Another potential reason why a generic is not currently available is the presence of a restricted distribution program.[6] According to press coverage, Turing, the sole U.S. supplier of Daraprim, acquired exclusive rights from Impax Laboratories in August 2015. Prior to the acquisition, Impax subsidiary Amedra Pharmaceuticals LLC, the then-manufacturer of Daraprim, implemented a restricted distribution program.[7] Restricted distribution programs are often put in place when required by the FDA as part of a risk evaluation and mitigation strategy ("REMS"). REMS help to mitigate a drug’s risk profile by various means, including controlling drug access to ensure that only educated physicians prescribe the drug to patients that actually need it.

Amedra’s restricted distribution program does not appear to be associated with an approved REMS, and therefore it appears to have been a self-implemented restricted distribution.[8] While restricted distribution can make drugs safer, restricted distribution programs in some circumstances could also make it tougher for generics to enter the market. In order to receive FDA approval, a generic manufacturer must show that its drug is bioequivalent to the marketed drug.

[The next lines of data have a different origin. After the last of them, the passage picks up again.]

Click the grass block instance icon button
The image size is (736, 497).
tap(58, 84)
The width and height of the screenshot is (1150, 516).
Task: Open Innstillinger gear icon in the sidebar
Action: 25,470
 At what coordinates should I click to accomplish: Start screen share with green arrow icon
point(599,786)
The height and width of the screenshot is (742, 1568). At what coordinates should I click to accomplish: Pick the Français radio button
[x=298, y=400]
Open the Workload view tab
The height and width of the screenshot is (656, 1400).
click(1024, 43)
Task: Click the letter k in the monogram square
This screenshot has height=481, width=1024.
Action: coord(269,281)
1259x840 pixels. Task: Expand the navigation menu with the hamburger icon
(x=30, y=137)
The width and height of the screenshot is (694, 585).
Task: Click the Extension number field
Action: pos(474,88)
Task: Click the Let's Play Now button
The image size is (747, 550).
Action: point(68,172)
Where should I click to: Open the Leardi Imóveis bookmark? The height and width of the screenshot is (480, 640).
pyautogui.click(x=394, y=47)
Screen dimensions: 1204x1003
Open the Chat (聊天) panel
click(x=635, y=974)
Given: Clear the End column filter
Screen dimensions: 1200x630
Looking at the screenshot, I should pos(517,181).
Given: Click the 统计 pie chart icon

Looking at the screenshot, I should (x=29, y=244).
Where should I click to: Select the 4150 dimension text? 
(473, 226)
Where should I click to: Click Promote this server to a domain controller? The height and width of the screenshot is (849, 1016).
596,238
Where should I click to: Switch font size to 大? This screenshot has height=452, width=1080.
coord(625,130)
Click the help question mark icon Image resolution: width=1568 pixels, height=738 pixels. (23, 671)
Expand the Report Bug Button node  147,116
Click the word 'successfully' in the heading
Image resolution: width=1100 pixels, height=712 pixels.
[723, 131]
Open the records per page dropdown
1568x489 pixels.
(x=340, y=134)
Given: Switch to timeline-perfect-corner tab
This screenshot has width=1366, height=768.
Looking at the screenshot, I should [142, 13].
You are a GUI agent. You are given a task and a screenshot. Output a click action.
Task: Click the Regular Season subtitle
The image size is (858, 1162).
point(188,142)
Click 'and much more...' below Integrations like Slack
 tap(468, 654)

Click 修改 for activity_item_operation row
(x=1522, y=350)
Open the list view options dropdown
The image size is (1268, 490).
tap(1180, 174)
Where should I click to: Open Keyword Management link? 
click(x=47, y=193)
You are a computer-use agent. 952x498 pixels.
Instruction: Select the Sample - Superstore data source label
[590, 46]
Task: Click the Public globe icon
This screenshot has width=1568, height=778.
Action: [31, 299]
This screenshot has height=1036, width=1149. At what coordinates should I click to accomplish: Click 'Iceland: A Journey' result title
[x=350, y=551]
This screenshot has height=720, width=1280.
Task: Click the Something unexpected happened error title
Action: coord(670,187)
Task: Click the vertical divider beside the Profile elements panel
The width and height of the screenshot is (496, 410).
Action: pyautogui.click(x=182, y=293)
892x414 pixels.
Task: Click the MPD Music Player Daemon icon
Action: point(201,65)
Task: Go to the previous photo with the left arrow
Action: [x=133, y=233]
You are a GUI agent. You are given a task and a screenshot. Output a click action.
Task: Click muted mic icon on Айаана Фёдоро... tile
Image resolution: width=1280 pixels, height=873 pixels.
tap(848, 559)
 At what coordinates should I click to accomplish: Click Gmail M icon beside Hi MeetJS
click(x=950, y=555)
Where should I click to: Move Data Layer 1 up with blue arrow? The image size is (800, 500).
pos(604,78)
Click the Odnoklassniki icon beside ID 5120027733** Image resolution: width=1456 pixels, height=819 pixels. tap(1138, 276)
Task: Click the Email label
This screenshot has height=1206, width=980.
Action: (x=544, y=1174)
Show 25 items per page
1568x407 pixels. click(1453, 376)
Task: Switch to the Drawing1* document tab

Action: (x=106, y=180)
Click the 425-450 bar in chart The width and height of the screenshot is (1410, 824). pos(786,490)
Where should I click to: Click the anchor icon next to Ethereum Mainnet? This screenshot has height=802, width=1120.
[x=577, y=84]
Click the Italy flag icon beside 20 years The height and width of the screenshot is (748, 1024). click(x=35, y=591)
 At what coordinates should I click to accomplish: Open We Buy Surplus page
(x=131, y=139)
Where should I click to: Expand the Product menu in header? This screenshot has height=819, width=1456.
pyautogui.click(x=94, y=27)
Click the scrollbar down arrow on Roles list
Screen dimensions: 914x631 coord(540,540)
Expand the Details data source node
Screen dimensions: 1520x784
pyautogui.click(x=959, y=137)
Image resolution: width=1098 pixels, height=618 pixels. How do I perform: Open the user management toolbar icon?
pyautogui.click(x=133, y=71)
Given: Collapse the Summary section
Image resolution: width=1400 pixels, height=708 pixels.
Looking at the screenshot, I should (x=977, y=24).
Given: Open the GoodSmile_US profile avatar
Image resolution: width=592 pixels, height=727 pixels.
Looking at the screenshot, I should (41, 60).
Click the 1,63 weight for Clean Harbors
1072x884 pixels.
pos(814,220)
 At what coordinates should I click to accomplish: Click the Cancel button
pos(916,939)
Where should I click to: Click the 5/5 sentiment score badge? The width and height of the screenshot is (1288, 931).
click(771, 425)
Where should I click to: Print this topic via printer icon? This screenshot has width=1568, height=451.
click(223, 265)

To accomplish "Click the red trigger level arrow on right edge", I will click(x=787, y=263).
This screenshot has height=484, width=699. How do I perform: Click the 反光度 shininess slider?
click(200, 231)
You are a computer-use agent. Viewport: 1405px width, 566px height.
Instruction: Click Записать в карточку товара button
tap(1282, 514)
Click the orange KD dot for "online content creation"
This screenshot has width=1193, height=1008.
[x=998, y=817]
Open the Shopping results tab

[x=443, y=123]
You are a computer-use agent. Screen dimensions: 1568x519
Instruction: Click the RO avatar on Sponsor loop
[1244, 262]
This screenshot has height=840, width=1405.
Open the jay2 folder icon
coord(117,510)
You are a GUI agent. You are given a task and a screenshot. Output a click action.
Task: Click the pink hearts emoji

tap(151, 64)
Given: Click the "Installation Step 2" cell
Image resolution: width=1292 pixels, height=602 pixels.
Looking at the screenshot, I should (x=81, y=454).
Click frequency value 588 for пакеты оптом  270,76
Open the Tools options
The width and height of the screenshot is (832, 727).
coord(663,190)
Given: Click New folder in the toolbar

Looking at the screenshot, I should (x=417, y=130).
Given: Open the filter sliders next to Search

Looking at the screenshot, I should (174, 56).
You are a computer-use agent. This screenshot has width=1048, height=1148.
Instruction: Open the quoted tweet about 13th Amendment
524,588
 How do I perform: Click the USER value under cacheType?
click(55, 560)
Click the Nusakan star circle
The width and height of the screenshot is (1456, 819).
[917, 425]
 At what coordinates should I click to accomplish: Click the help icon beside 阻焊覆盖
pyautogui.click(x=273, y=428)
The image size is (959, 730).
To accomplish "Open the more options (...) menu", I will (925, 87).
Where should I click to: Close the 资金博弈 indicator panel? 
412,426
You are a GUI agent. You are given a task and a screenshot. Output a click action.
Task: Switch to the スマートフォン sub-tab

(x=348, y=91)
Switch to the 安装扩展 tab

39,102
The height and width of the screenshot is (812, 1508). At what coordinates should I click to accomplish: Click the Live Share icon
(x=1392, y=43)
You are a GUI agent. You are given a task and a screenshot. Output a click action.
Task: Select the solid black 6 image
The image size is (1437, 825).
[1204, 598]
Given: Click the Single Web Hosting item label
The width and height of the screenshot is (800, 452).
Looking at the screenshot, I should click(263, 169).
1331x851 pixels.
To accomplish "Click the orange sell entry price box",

Restricted distribution programs potentially could make it more difficult to get sufficient quantities of the marketed drug to perform these bioequivalence studies. Thus, as a result of the restricted distribution program, a generic competitor — seeing the opportunity to make profits by entering the marketplace after Turing’s price hike — might have a harder time developing the required data package to support approval. Restricted distribution programs in the context of REMS have been evaluated under the antitrust laws,[9] and restricted distribution absent a REMS likewise potentially could raise antitrust issues.


One notes that there is no mention of a patent blocking generics from providing a bioequivalent form of Daraprim.

One note that Forbes wrote:

But unless you’ve been offline or away from the news for the last month, you’ll know that’s exactly what happened when Turing Pharmaceuticals’ CEO Martin Shkreli announced a price increase for Daraprim, a patented formulation of the antiprotozoal drug, pyrimethamine.